This diagram shows the blocking nature of the GetWriter message better than the previous one. But I am not sure how clear it really is, it would probably be enough to add a few more states to make it impossible to read.
Most of the complexity of our diagrams stems from the proliferation of states. Would it be possible to reduce the number of states? Could we encode the actual state as message arguments as we are doing it for the number of readers? We could have something like State(bool,int), the bool would be true if a writer is waiting for the lock, false otherwise, and a positive integer value represent the number readers, while a value of -1 would indicate that the writer lock is taken.
The chords would take the following form
state(false, n >= 0) & getReader => state(false , n+1);
state(writer, n > 0) & releaseReader => state(writer, n-1);
state(false, n == -1) & releaseWriter => state(false, 0);
state(false, n >= 0) & getWriter => state(true, n); zeroReader;
state(true, n == 0) & zeroReader => state(false, -1);
The number of chords has been reduced from ten to five. They could well be cases where the reduction could be even more significant.

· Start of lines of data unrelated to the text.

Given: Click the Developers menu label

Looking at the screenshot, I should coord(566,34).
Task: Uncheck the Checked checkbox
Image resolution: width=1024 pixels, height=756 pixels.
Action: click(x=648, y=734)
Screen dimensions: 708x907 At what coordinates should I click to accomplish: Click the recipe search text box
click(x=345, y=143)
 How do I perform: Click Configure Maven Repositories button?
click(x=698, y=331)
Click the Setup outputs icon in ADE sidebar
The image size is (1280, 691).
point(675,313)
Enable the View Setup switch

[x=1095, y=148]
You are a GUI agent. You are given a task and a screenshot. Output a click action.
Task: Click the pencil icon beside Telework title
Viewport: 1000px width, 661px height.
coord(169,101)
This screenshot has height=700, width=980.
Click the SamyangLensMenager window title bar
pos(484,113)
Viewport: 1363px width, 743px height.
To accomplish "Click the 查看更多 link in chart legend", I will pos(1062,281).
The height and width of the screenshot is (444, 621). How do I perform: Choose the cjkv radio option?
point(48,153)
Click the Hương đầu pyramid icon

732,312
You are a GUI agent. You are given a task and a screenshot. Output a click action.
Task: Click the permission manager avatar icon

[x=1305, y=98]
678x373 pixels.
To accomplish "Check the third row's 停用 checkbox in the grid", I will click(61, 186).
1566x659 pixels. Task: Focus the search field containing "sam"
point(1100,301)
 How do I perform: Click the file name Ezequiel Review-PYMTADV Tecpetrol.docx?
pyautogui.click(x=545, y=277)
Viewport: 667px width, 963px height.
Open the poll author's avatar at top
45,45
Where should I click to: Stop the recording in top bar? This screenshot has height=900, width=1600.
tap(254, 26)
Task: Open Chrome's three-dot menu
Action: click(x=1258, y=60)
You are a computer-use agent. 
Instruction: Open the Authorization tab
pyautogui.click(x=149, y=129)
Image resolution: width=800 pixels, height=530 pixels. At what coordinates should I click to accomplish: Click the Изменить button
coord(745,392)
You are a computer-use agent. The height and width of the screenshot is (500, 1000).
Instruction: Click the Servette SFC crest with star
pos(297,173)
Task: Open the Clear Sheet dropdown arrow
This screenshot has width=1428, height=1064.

This would require the library to be extended to support the following construct:
(getWriter & state.When( (w,n) => !w && n>=0) ).Do((w,n) => {
State(true, n);
ZeroReader();
});
Which would be more efficient but less powerful that the following:
(getWriter & state).When( (w,n) => !w && n>=0) ).Do((w,n) => {
State(true, n);
ZeroReader();
});
where the predicate applies to the whole chord. In this case the predicate would have to be evaluated against all possible combinations of queued up messages. In the first case, where the predicate is attached to the method itself, the predicate acts as a simple filter on the messages, which is much easier to implement and much more efficient at run-time. This per-method option makes it however impossible to combine arguments from different messages in the predicate.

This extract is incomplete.